When Chinese cars flooded the Russian market in 2008, Vladimir Putin slapped an import tax of $7,000 a vehicle, almost doubling their cost. That wiped out their dealers, which competed with Avtovaz on its key selling point – price.
But on Friday top Chinese manufacturers started production in Southern Russia, bypassing duties and slashing costs. The sight Russian carmakers fear is Chinese dealerships selling models of better quality and cheaper than Avtovaz can offer.
Andrey Reznikov, Director at IRITO, Russia's main Chinese car distributor, says that by passing those savings on to consumers, Great Wall SUVs will go from nowhere to becoming the best-selling foreign automaker in the sector as early as 2013.

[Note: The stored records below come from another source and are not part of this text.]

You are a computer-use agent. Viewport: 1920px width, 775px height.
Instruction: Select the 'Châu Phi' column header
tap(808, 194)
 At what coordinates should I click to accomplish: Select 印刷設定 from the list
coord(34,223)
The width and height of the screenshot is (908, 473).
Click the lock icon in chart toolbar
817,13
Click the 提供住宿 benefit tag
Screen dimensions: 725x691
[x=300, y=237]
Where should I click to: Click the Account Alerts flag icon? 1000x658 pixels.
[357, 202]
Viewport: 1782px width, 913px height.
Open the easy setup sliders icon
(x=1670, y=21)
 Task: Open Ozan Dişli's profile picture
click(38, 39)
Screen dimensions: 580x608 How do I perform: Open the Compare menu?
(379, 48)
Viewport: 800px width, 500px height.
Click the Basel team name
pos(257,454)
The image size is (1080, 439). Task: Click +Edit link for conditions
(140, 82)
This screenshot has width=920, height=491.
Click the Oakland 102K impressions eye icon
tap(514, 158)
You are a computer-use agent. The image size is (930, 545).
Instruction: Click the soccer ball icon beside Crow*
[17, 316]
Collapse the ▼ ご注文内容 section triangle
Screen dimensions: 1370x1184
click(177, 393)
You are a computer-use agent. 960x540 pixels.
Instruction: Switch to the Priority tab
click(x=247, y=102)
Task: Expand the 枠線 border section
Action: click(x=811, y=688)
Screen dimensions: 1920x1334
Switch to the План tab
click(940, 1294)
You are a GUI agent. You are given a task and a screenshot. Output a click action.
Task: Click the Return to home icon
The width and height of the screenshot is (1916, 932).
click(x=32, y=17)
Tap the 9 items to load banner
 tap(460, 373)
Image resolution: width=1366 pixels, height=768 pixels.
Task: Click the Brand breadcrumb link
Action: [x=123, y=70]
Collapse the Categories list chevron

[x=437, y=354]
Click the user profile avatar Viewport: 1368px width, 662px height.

"Practically last year we had no sales because of the new import tax. So, local production was the only situation which could let us restart sales. This year we expect we will sell 5-6,000 Great Wall SUVs. Great Wall has been number one on the Chinese market for more than 10 years in SUVs and pickup segments, and for us it's a good idea to repeat this situation in Russia, at least for foreign brands."
However, experts warn Moscow won't let them get too big, with BrokerCreditService analyst, Sevastyan Kozitsyn, also saying Russia's Government will protect local producers in the event of a real threat.
"Chinese carmakers have proved to be extremely fast learners. Within 2 years we can expect them to be as good as the Koreans. But if they start taking too many sales from Avtovaz, Russia's government will find a way to stop them."
Russia's being used as a launchpad to bigger markets, with BYD and Geely expected to be the first Chinese carmakers to start sales in Western Europe later this year.